(Saved dataset items)
========
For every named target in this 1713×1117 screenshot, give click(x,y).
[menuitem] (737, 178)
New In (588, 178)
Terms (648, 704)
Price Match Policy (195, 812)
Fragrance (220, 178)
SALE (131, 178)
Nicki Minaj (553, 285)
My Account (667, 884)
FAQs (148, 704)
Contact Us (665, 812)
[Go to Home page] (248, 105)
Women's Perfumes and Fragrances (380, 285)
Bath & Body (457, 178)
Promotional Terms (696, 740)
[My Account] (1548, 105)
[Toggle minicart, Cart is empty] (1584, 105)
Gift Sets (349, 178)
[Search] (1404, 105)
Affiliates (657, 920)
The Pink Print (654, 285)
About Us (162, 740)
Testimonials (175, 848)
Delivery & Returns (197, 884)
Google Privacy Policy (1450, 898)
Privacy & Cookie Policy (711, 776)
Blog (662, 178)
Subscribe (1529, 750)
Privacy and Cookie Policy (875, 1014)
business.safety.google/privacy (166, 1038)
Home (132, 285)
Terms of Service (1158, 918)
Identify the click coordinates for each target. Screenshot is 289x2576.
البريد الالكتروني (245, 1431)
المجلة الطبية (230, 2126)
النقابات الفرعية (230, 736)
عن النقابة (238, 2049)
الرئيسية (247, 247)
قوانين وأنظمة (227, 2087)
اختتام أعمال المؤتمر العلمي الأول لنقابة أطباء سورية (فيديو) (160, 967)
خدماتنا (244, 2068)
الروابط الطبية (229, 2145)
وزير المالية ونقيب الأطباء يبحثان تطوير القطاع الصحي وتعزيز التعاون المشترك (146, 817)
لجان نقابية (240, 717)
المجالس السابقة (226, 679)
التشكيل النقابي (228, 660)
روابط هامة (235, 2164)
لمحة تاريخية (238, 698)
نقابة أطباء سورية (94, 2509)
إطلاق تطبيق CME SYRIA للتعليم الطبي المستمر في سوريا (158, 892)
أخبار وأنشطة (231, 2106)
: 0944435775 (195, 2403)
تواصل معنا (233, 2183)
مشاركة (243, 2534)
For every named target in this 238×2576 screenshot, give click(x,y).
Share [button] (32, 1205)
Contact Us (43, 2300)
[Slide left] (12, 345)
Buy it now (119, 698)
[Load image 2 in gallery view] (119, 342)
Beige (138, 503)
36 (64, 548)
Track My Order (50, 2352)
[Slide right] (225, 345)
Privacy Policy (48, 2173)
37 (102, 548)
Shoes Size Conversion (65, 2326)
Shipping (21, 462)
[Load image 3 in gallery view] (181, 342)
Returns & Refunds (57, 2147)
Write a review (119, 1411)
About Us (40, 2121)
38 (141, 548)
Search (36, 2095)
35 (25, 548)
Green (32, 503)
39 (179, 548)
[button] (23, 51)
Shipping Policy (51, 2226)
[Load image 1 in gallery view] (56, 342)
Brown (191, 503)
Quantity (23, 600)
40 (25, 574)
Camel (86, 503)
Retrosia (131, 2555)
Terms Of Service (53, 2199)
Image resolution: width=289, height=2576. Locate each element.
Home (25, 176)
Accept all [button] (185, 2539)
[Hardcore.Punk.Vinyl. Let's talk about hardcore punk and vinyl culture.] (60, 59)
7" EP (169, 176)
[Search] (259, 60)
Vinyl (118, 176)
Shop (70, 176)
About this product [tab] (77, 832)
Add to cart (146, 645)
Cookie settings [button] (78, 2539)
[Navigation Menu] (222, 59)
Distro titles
========
Update the material above so that "Shipping Policy" becomes "Delivery Policy" and all other text stays the same.

For every named target in this 1713×1117 screenshot, give click(x,y).
[menuitem] (737, 178)
New In (588, 178)
Terms (648, 704)
Price Match Policy (195, 812)
Fragrance (220, 178)
SALE (131, 178)
Nicki Minaj (553, 285)
My Account (667, 884)
FAQs (148, 704)
Contact Us (665, 812)
[Go to Home page] (248, 105)
Women's Perfumes and Fragrances (380, 285)
Bath & Body (457, 178)
Promotional Terms (696, 740)
[My Account] (1548, 105)
[Toggle minicart, Cart is empty] (1584, 105)
Gift Sets (349, 178)
[Search] (1404, 105)
Affiliates (657, 920)
The Pink Print (654, 285)
About Us (162, 740)
Testimonials (175, 848)
Delivery & Returns (197, 884)
Google Privacy Policy (1450, 898)
Privacy & Cookie Policy (711, 776)
Blog (662, 178)
Subscribe (1529, 750)
Privacy and Cookie Policy (875, 1014)
business.safety.google/privacy (166, 1038)
Home (132, 285)
Terms of Service (1158, 918)
Identify the click coordinates for each target. Screenshot is 289x2576.
البريد الالكتروني (245, 1431)
المجلة الطبية (230, 2126)
النقابات الفرعية (230, 736)
عن النقابة (238, 2049)
الرئيسية (247, 247)
قوانين وأنظمة (227, 2087)
اختتام أعمال المؤتمر العلمي الأول لنقابة أطباء سورية (فيديو) (160, 967)
خدماتنا (244, 2068)
الروابط الطبية (229, 2145)
وزير المالية ونقيب الأطباء يبحثان تطوير القطاع الصحي وتعزيز التعاون المشترك (146, 817)
لجان نقابية (240, 717)
المجالس السابقة (226, 679)
التشكيل النقابي (228, 660)
روابط هامة (235, 2164)
لمحة تاريخية (238, 698)
نقابة أطباء سورية (94, 2509)
إطلاق تطبيق CME SYRIA للتعليم الطبي المستمر في سوريا (158, 892)
أخبار وأنشطة (231, 2106)
: 0944435775 (195, 2403)
تواصل معنا (233, 2183)
مشاركة (243, 2534)
For every named target in this 238×2576 screenshot, give click(x,y).
Share [button] (32, 1205)
Contact Us (43, 2300)
[Slide left] (12, 345)
Buy it now (119, 698)
[Load image 2 in gallery view] (119, 342)
Beige (138, 503)
36 (64, 548)
Track My Order (50, 2352)
[Slide right] (225, 345)
Privacy Policy (48, 2173)
37 (102, 548)
Shoes Size Conversion (65, 2326)
Shipping (21, 462)
[Load image 3 in gallery view] (181, 342)
Returns & Refunds (57, 2147)
Write a review (119, 1411)
About Us (40, 2121)
38 (141, 548)
Search (36, 2095)
35 (25, 548)
Green (32, 503)
39 (179, 548)
[button] (23, 51)
Delivery Policy (51, 2226)
[Load image 1 in gallery view] (56, 342)
Brown (191, 503)
Quantity (23, 600)
40 (25, 574)
Camel (86, 503)
Retrosia (131, 2555)
Terms Of Service (53, 2199)
Image resolution: width=289, height=2576. Locate each element.
Home (25, 176)
Accept all [button] (185, 2539)
[Hardcore.Punk.Vinyl. Let's talk about hardcore punk and vinyl culture.] (60, 59)
7" EP (169, 176)
[Search] (259, 60)
Vinyl (118, 176)
Shop (70, 176)
About this product [tab] (77, 832)
Add to cart (146, 645)
Cookie settings [button] (78, 2539)
[Navigation Menu] (222, 59)
Distro titles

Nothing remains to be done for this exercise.